---- LISTED RECORDS
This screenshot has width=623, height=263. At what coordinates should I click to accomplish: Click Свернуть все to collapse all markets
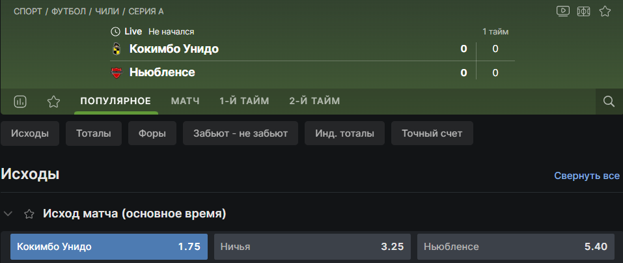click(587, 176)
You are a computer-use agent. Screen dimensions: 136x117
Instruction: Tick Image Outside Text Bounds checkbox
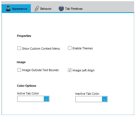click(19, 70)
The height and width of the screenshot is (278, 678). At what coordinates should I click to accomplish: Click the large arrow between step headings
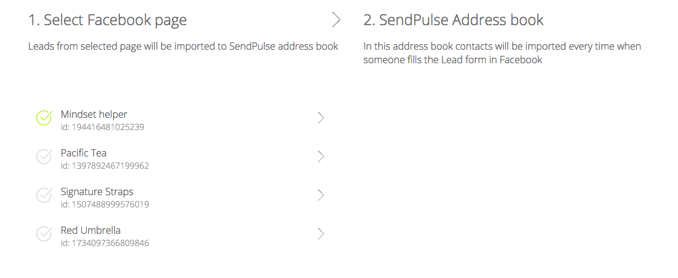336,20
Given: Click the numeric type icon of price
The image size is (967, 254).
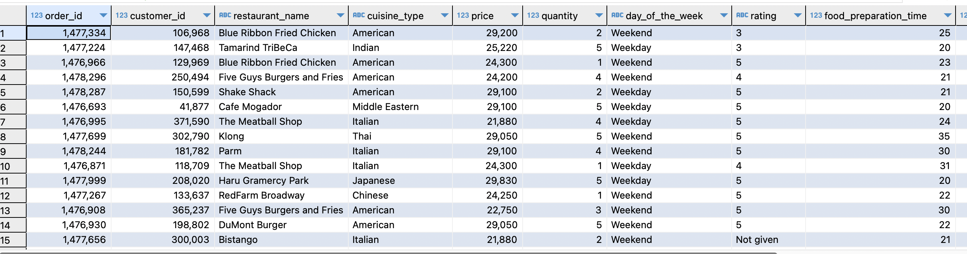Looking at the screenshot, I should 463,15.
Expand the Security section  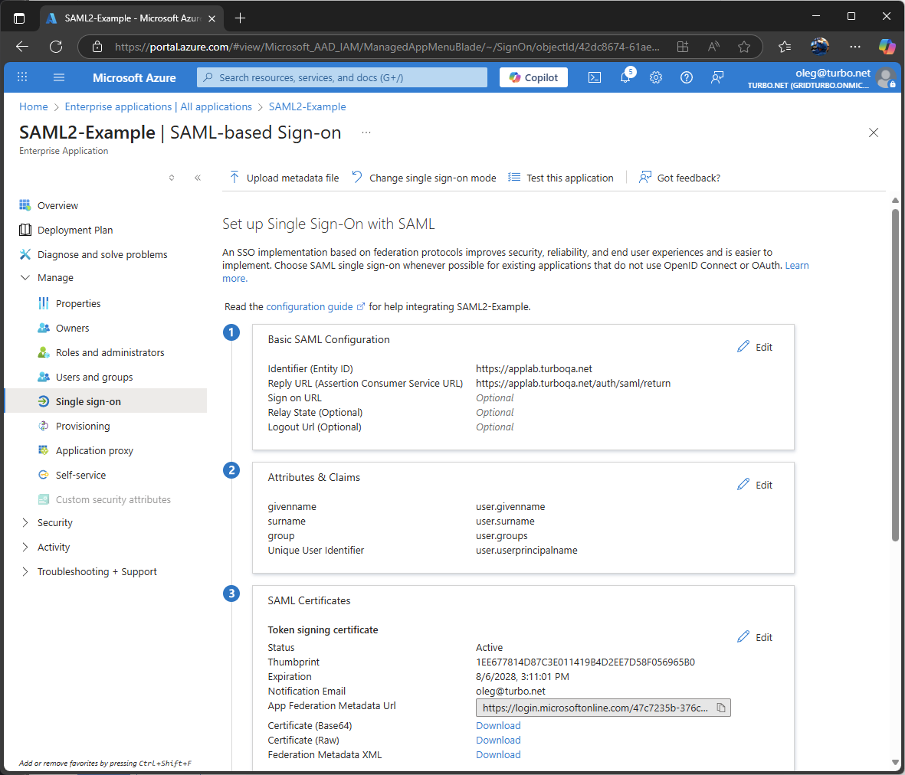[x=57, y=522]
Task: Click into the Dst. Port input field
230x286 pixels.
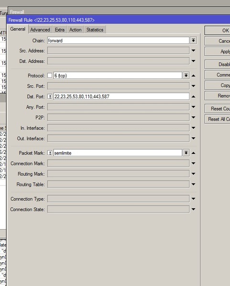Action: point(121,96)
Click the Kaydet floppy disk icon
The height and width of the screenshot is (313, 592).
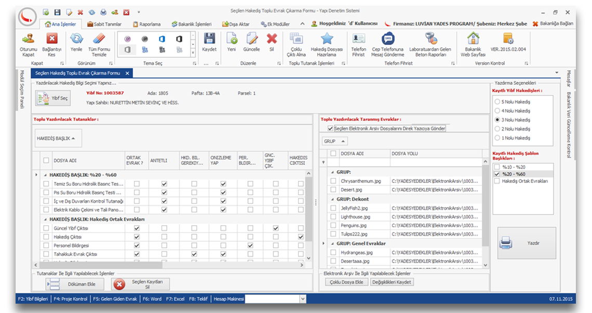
--------
---- LISTED RECORDS
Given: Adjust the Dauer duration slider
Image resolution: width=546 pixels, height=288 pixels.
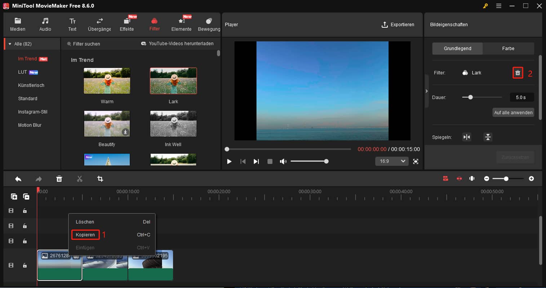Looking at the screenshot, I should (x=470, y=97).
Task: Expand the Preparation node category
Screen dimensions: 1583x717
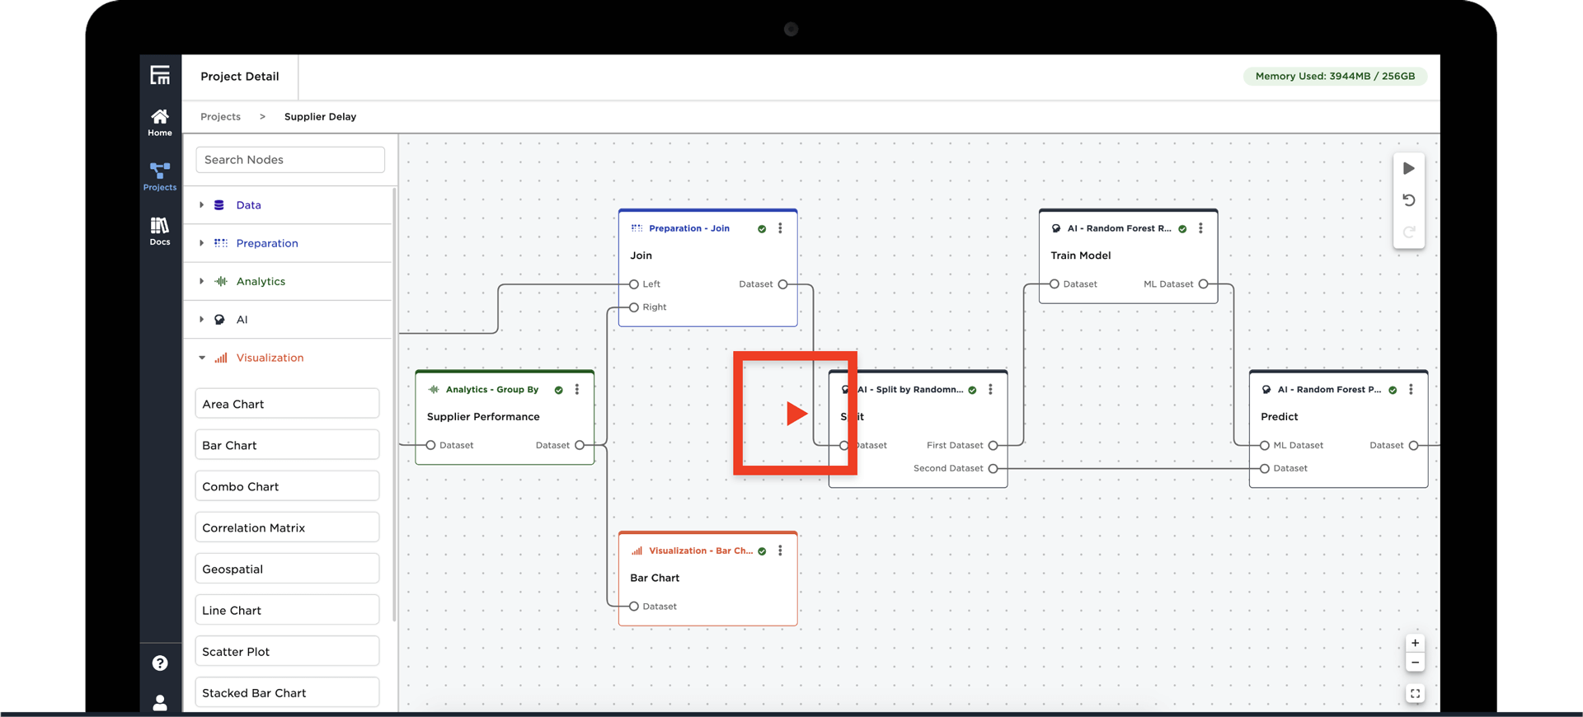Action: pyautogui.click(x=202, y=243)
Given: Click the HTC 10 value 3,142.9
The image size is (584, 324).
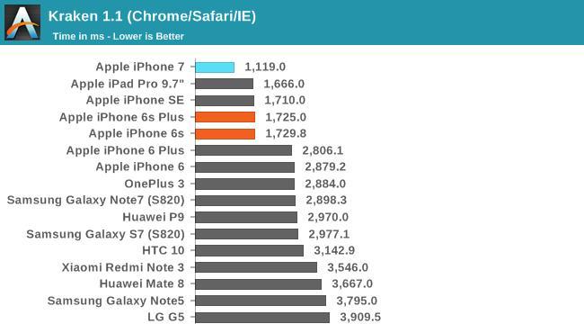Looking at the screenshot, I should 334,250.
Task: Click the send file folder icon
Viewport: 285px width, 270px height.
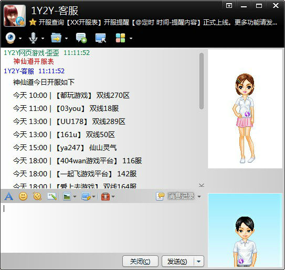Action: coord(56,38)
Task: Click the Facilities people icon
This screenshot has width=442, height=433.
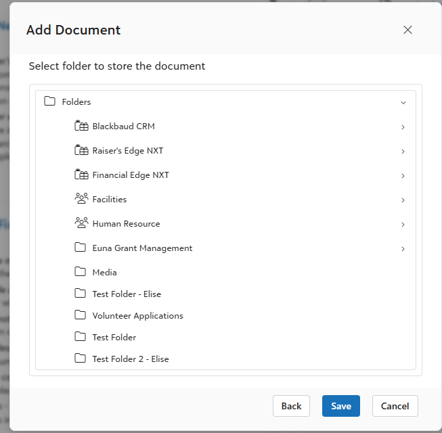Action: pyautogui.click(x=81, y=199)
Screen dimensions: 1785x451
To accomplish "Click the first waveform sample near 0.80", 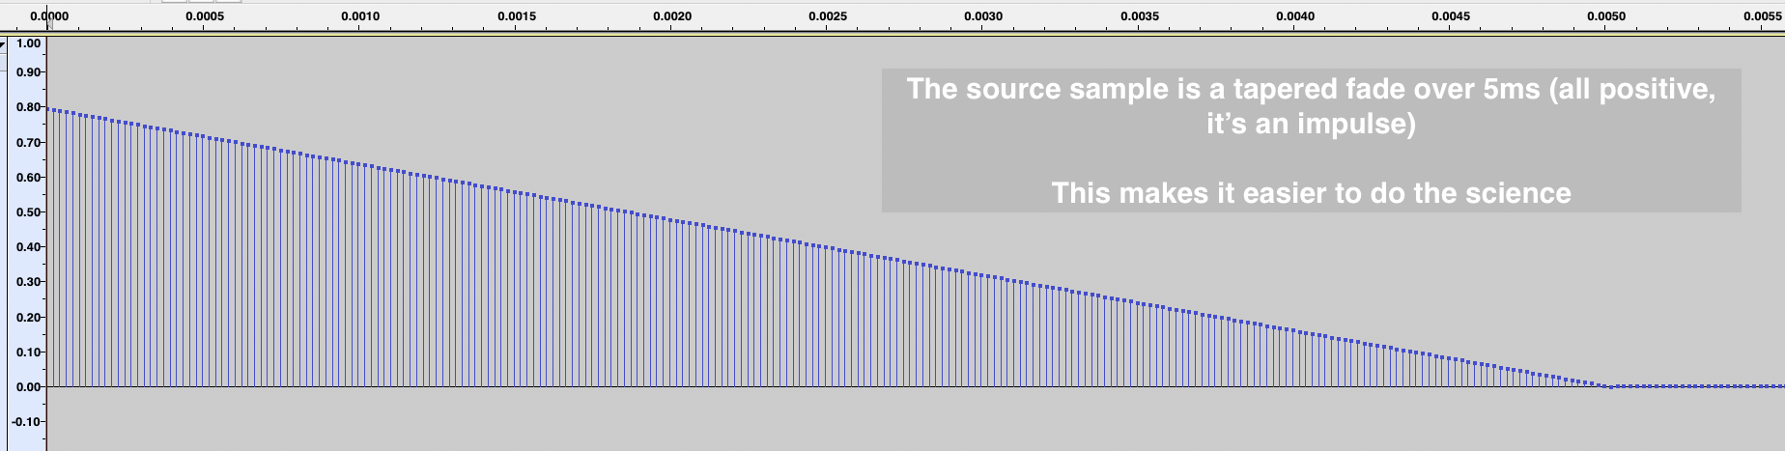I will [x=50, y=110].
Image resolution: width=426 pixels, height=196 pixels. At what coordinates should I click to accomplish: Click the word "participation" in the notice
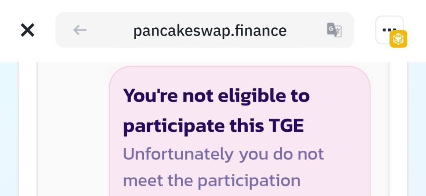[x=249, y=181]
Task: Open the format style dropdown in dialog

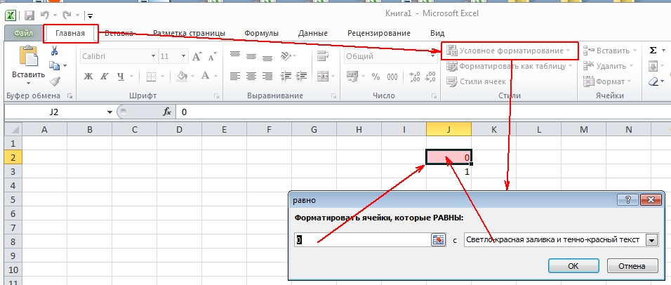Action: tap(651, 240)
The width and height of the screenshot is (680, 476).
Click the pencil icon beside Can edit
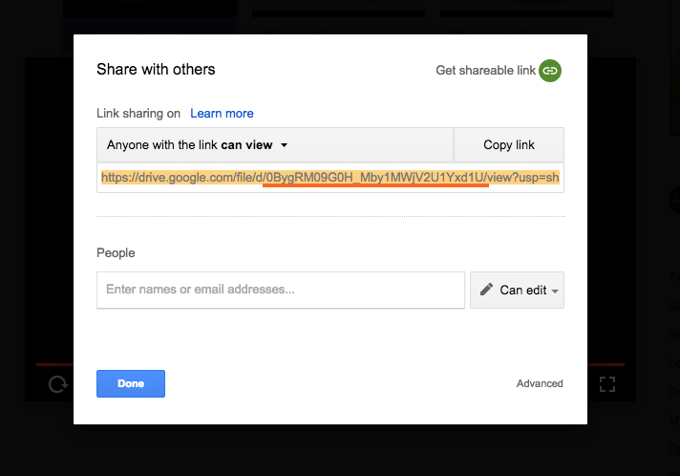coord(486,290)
--------
[TASK TO CARRY OUT] Which lines of the data include the string "Given"? Find them and copy each one.

[EXERCISE ANSWER]
Given: Click the numeric type icon of price
Given: Adjust the Dauer duration slider
Given: Click the HTC 10 value 3,142.9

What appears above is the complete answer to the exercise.